Application of genetic code expansion to regulate the synthesis of poly(lactate-co-3-hydroxybutyrate) in Escherichia coli

Genetic codon expansion has the potential to introduce a variety of unnatural amino acids to specific sites within target proteins. In this study, genetic codon expansion was employed to regulate the enzyme expression in metabolic pathways. Firstly, a purple protein from Actinia tenebrosa was selected as the candidate to be engineered. Bringing in UAG stop codon caused premature termination of translation, while expressing orthogonal aminoacyl-tRNA synthetase and tRNA from Methanococcus jannaschii restored translation at UAG site. However, leakage expression was observed without addition of unnatural amino acids, still it can be decreased by increasing numbers of UAG mutations. Subsequently, poly(lactate-co-3-hydroxyburyrate) [P(LA-3HB)] biosynthesis pathway was constructed in Escherichia coli, and propionyl-CoA transferase was mutated to harboring one or two more stop codons. With genetic codon expansion tools, the function of propionyl-CoA transferase was restored, promoting cells to synthesize P(LA-3HB) copolymer. Moreover, the lactate monomer content was regulated ranging from 0 to 33.42 mol% by altering the addition time of inducers. Finally, the strain accumulated 27.09 g/L P(25.1 mol% LA-3HB) in 5-L bioreactor cultivation.
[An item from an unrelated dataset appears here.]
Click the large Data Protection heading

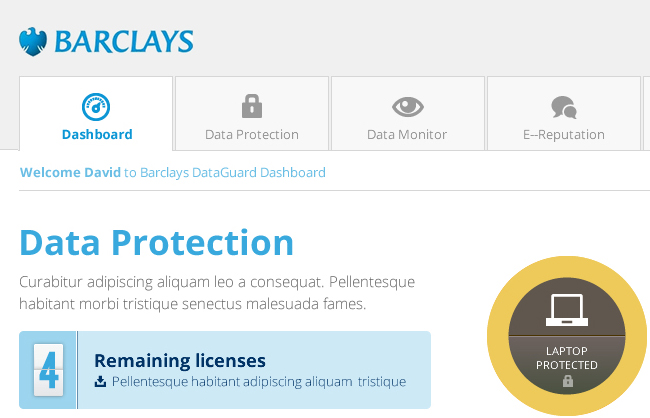[156, 242]
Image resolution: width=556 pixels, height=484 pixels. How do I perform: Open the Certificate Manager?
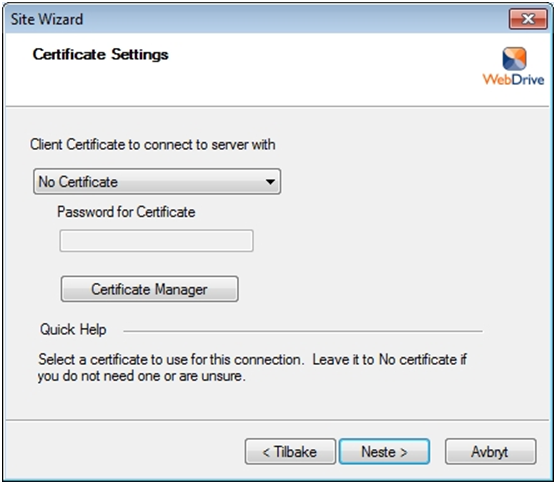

This is the first report on metabolic engineering of polyhydroxyalkanoate biosynthesis through genetic codon expansion and would provide helpful strategies to achieve dynamic regulation of multiple metabolic pathways. •Genetic codon expansion was applied to regulate protein expression.•Leakage expression was alleviated by increasing amber mutations.•Modulating propionyl-CoA transferase changed P(LA-3HB) composition.•P(LA-3HB) titer reached 27.09 g/L in bioreactor fermentation.